— What the task requires —
Please reproduce the data in full, exactly as it stands.

— Extracted records —

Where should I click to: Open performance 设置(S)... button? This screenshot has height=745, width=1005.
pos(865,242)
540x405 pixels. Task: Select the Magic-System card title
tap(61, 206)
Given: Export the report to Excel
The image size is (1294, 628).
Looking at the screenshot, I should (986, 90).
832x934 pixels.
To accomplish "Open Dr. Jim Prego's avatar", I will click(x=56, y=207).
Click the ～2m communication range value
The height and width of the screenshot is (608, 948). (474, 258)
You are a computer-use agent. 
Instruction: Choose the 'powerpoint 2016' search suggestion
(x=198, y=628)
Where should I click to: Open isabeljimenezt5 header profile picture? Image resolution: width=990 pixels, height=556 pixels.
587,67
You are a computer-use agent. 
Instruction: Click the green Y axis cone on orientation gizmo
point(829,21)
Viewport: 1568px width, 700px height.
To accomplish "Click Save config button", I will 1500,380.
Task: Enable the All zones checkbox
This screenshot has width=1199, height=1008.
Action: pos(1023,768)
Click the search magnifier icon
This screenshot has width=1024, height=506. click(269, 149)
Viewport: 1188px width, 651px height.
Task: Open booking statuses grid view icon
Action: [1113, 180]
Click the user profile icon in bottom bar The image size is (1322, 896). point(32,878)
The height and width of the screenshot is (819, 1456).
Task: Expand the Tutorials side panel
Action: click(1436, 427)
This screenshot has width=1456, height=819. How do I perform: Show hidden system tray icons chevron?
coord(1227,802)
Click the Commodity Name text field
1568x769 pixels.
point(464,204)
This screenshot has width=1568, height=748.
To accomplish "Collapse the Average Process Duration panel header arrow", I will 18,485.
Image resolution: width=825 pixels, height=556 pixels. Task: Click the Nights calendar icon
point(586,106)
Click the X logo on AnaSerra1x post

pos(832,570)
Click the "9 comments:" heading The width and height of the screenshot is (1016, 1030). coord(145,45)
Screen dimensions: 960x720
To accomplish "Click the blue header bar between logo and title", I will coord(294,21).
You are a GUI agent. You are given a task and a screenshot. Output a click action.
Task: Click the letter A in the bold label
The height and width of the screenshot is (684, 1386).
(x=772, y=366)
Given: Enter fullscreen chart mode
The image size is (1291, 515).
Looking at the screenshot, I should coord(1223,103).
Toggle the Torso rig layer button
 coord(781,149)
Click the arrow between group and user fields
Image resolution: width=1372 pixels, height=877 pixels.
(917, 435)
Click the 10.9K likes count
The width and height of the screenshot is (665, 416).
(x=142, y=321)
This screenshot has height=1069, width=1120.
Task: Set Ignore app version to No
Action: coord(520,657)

— Exercise output —
Where should I click to: Open performance 设置(S)... button? This screenshot has height=745, width=1005.
pos(865,242)
540x405 pixels. Task: Select the Magic-System card title
tap(61, 206)
Given: Export the report to Excel
The image size is (1294, 628).
Looking at the screenshot, I should (986, 90).
832x934 pixels.
To accomplish "Open Dr. Jim Prego's avatar", I will click(x=56, y=207).
Click the ～2m communication range value
The height and width of the screenshot is (608, 948). (474, 258)
You are a computer-use agent. 
Instruction: Choose the 'powerpoint 2016' search suggestion
(x=198, y=628)
Where should I click to: Open isabeljimenezt5 header profile picture? Image resolution: width=990 pixels, height=556 pixels.
587,67
You are a computer-use agent. 
Instruction: Click the green Y axis cone on orientation gizmo
point(829,21)
Viewport: 1568px width, 700px height.
To accomplish "Click Save config button", I will 1500,380.
Task: Enable the All zones checkbox
This screenshot has width=1199, height=1008.
Action: pos(1023,768)
Click the search magnifier icon
This screenshot has width=1024, height=506. click(269, 149)
Viewport: 1188px width, 651px height.
Task: Open booking statuses grid view icon
Action: [1113, 180]
Click the user profile icon in bottom bar The image size is (1322, 896). point(32,878)
The height and width of the screenshot is (819, 1456).
Task: Expand the Tutorials side panel
Action: click(1436, 427)
This screenshot has width=1456, height=819. How do I perform: Show hidden system tray icons chevron?
coord(1227,802)
Click the Commodity Name text field
1568x769 pixels.
point(464,204)
This screenshot has width=1568, height=748.
To accomplish "Collapse the Average Process Duration panel header arrow", I will 18,485.
Image resolution: width=825 pixels, height=556 pixels. Task: Click the Nights calendar icon
point(586,106)
Click the X logo on AnaSerra1x post

pos(832,570)
Click the "9 comments:" heading The width and height of the screenshot is (1016, 1030). coord(145,45)
Screen dimensions: 960x720
To accomplish "Click the blue header bar between logo and title", I will coord(294,21).
You are a GUI agent. You are given a task and a screenshot. Output a click action.
Task: Click the letter A in the bold label
The height and width of the screenshot is (684, 1386).
(x=772, y=366)
Given: Enter fullscreen chart mode
The image size is (1291, 515).
Looking at the screenshot, I should coord(1223,103).
Toggle the Torso rig layer button
 coord(781,149)
Click the arrow between group and user fields
Image resolution: width=1372 pixels, height=877 pixels.
(917, 435)
Click the 10.9K likes count
The width and height of the screenshot is (665, 416).
(x=142, y=321)
This screenshot has height=1069, width=1120.
Task: Set Ignore app version to No
Action: coord(520,657)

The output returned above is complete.